En 1985, tous quatre avaient signé avec Jean-Michel Gaillard (décédé en 2005) un ouvrage, « La gauche bouge », qui rappelle par bien des points le programme économique de M. Macron: volonté de réduire les charges fiscales et sociales pesant sur le coût du travail, d’encourager la flexibilité du marché du travail, de lever « les barrières qui protègent les secteurs assistés »…
« Notre projet était une sociale-démocratie libérée des dogmes, une société créatrice de richesses, la valorisation des talents individuelles, (…) la mondialisation, perçue comme une chance, et l’Europe, surtout l’Europe », explique à l’AFP Jean-Pierre Mignard.
« Nous invitions à Lorient (ville dont M. Le Drian a été maire de 1981 à 1998, NDLR), avec Jacques Delors (…) de nombreux responsables de gauche mais aussi toujours des responsables de droite et du centre (…) Dans ce sens, Emmanuel Macron réalise trente ans après une partie de ce que nous souhaitions, l’autre partie lui revenant en propre », poursuit-il.
– ‘Rêves inavoués’ –
Libéralisme assumé, volonté de s’affranchir du clivage droite-gauche: les germes du « macronisme » étaient déjà là, même si M. Hollande lui-même n’est pas parvenu ou n’a pas voulu aller au bout de ce projet, se faisant élire sur un programme plus marqué à gauche, dans le cadre d’une union de la gauche.
Un choix qui l’a contraint, toujours selon M. Mignard, à « mener une politique économique en contrebande », « sans clarté, sans explication, qui mécontente tout le monde parce que personne ne comprend de quoi il s’agit ».
C’est avec cette stratégie de conquête et d’exercice du pourvoir qu’a voulu rompre M. Macron. « Les gens ne comprennent plus qu’on exacerbe artificiellement les différences le temps de la campagne pour ensuite prétendre s’arranger pour gouverner.
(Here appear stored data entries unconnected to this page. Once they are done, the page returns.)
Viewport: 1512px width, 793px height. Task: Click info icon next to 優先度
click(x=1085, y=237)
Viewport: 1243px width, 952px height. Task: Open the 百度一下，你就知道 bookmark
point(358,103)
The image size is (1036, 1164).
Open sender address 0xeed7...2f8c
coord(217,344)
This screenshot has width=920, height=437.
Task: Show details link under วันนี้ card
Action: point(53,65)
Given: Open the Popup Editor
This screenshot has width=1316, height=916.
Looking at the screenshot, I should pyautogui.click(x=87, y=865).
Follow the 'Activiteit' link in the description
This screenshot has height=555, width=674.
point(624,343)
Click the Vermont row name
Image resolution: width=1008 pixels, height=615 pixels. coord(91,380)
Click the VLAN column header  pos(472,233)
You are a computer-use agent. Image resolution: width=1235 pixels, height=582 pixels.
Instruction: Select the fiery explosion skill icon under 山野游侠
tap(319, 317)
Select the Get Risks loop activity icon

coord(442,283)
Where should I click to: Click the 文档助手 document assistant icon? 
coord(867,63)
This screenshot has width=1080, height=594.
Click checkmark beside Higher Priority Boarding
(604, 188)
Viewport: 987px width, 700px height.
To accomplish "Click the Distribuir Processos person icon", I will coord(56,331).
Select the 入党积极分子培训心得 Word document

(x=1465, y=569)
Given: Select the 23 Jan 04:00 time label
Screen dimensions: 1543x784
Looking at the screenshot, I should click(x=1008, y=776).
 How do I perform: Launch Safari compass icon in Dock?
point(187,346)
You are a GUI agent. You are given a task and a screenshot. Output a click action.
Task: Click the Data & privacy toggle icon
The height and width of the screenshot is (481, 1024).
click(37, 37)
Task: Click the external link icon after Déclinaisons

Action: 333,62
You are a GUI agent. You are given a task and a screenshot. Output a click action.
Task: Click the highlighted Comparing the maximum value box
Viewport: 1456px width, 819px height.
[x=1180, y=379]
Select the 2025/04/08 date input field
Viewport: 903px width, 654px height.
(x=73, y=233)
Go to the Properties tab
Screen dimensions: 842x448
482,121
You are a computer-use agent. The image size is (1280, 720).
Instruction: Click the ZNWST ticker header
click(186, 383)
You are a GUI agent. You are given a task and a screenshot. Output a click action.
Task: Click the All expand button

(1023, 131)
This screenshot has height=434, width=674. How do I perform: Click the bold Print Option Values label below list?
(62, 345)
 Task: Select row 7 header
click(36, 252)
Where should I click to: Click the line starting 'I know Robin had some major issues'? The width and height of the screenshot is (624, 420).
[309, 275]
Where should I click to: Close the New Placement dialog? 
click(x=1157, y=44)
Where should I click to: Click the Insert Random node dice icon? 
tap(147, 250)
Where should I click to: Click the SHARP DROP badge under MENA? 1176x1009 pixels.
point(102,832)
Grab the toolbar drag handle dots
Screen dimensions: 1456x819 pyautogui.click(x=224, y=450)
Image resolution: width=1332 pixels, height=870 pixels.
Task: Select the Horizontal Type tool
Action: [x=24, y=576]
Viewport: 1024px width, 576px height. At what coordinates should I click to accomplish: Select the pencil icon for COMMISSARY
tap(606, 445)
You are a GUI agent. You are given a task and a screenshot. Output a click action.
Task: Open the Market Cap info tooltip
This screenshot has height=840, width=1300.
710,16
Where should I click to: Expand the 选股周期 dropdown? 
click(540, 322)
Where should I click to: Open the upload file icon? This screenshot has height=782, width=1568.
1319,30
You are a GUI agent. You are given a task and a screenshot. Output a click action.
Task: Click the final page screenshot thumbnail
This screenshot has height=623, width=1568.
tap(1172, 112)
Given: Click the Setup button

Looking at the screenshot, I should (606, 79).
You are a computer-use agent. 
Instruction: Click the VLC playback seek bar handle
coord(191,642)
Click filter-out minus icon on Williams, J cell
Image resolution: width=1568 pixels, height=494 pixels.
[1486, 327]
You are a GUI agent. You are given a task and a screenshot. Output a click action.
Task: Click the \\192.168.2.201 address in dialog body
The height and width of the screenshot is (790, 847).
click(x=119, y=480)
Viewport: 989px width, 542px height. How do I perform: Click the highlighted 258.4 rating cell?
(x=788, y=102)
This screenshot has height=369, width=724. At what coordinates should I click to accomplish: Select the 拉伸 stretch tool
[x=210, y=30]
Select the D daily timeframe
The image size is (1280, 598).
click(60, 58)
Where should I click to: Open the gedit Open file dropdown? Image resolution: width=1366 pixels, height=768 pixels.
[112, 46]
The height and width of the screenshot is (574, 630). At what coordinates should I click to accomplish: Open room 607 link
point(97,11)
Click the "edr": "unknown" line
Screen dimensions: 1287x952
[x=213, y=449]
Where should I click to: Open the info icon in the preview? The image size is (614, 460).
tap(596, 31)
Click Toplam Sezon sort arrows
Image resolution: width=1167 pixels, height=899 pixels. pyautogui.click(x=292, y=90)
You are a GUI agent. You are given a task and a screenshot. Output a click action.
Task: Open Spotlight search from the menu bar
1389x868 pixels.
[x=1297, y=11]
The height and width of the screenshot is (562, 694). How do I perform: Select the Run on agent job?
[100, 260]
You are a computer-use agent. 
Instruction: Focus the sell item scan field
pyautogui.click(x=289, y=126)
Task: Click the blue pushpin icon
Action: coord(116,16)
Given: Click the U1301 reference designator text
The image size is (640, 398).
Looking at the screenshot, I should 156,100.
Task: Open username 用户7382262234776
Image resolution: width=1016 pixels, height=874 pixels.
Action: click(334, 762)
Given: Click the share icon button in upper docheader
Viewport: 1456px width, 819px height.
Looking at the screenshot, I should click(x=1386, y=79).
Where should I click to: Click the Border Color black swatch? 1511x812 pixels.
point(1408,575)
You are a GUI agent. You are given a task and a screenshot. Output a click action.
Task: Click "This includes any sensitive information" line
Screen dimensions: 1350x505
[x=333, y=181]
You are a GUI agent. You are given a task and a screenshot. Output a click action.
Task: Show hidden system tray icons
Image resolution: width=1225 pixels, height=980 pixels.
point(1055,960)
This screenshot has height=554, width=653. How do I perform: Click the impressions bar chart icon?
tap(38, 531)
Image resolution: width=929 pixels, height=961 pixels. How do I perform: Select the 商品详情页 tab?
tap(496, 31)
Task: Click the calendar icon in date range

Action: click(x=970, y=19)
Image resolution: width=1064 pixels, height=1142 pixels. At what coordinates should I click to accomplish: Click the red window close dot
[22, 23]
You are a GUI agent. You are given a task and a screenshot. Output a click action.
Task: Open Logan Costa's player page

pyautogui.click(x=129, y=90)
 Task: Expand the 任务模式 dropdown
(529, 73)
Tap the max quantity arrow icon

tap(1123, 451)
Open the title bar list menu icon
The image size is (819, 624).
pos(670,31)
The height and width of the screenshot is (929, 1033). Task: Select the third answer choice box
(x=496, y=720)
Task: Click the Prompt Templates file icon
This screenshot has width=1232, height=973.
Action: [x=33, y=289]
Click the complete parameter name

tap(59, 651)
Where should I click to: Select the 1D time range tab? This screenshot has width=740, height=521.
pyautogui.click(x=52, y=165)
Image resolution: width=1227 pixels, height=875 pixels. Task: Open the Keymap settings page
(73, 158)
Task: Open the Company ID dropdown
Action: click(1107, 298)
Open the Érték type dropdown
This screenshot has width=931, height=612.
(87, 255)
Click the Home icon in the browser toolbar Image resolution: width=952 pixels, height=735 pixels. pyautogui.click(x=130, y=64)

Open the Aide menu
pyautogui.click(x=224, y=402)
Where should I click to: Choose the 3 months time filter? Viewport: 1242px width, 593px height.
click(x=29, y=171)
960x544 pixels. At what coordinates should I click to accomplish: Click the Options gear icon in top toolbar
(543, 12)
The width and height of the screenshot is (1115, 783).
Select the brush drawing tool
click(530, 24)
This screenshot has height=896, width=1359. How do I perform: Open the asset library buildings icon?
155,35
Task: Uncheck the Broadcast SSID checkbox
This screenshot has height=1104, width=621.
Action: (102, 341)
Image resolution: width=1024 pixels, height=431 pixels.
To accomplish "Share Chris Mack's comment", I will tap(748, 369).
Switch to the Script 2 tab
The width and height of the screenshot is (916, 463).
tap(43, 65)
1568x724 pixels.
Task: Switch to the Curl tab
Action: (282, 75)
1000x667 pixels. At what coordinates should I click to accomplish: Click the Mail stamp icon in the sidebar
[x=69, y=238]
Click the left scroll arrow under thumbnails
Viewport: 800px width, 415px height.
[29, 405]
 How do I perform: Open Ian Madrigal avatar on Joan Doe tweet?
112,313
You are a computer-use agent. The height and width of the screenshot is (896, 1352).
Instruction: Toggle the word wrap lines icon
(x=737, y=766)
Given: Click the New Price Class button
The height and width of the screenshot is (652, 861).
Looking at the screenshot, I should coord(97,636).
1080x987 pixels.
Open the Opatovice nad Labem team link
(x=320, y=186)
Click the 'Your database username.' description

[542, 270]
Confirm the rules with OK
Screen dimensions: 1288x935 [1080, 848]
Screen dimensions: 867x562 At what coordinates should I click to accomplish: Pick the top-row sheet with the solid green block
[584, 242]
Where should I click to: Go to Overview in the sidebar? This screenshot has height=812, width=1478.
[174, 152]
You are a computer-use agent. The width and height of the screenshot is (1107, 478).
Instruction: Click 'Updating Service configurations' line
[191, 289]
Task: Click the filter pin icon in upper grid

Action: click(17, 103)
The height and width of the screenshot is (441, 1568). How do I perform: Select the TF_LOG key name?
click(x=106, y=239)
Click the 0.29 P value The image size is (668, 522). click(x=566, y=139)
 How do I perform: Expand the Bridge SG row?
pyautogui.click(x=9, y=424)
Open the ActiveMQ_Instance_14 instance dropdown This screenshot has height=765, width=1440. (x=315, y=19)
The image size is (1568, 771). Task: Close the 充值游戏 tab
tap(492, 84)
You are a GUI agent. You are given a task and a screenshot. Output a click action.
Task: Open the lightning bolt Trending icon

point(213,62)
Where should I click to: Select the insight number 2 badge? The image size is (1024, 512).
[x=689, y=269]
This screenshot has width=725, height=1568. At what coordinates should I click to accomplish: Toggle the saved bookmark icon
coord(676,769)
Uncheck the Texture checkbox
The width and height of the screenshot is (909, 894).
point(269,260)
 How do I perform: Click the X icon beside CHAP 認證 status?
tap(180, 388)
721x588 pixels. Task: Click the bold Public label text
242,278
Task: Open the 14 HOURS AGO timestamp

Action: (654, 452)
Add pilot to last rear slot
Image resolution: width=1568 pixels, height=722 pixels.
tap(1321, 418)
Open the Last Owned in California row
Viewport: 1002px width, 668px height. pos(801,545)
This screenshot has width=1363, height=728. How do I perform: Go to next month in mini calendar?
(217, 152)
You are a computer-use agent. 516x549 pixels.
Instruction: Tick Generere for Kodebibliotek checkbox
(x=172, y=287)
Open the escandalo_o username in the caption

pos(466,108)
Moi non plus », expliquait-il en avril 2016, quelques jours après le lancement de son mouvement.
« Tout au long de son quinquennat, l’actuel président a continué de cultiver discrètement le mythe de l’union de la gauche (…) Il est resté (…) le bricoleur d’un arrangement boiteux et chaotique entre économie de marché et accroissement continu de la pesée fiscale et réglementaire de l’Etat (…) Cet héritage-là, M. Macron le récuse en bloc », soulignait il y a quelques jours auprès du Monde l’ancien député européen centriste Jean-Louis Bourlanges, rallié à M. Macron.
« Peut-être Emmanuel Macron est-il l’homme qui accomplira les rêves inavoués de son prédécesseur », ajoutait-il.